DATA TO PROCESS >>
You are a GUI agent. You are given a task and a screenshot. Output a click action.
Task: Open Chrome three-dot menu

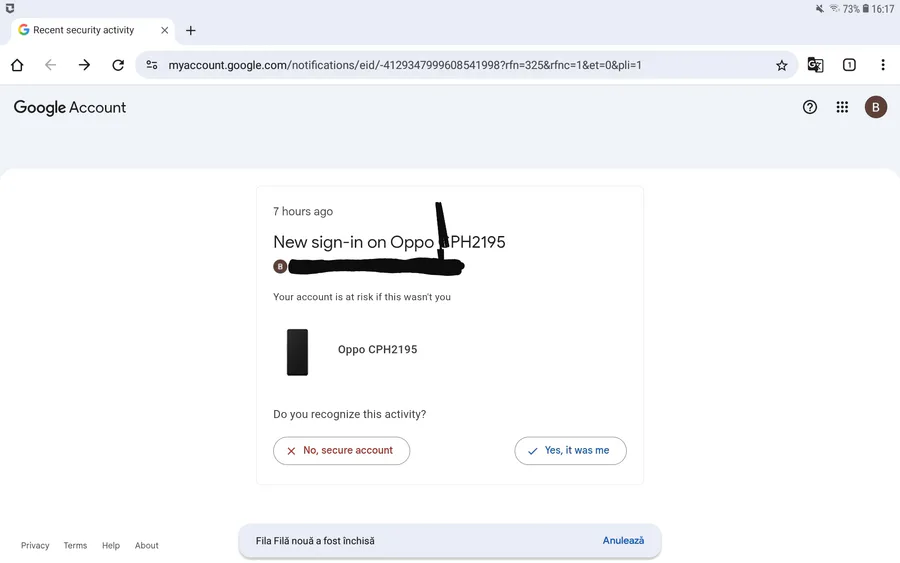pyautogui.click(x=882, y=65)
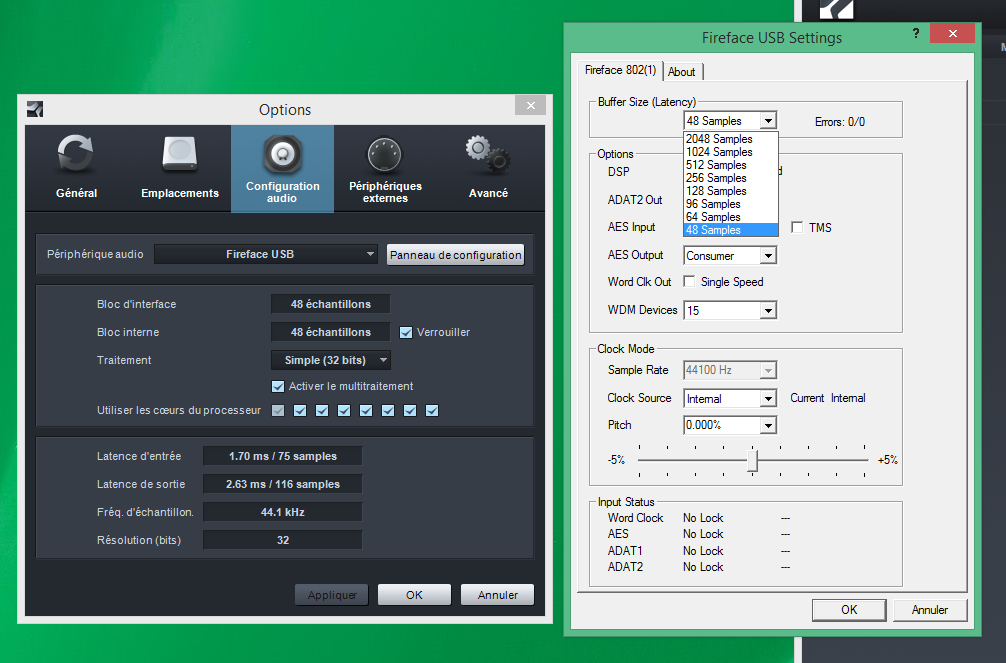Open the Général options section
The image size is (1006, 663).
click(76, 157)
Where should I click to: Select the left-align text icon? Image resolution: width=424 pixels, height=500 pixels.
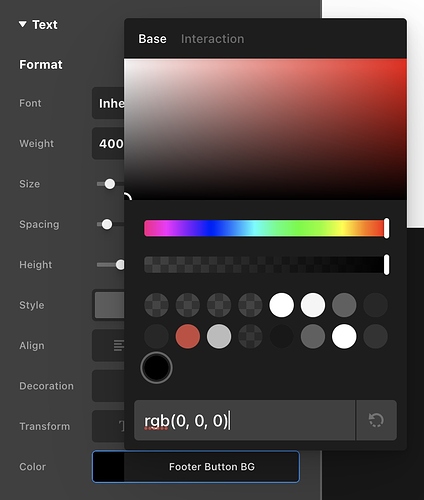tap(118, 346)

WHAT THE TASK ASKS >> Please rewrite all the lines above, changing "three-dot menu" to "overflow menu" and keeping everything else the same. Leave the pictures out.

REPLY TO THE TASK >>
You are a GUI agent. You are given a task and a screenshot. Output a click action.
Task: Open Chrome overflow menu

pyautogui.click(x=882, y=65)
Open the Général options section
The image size is (1006, 663).
click(76, 157)
Where should I click to: Select the left-align text icon? Image resolution: width=424 pixels, height=500 pixels.
tap(118, 346)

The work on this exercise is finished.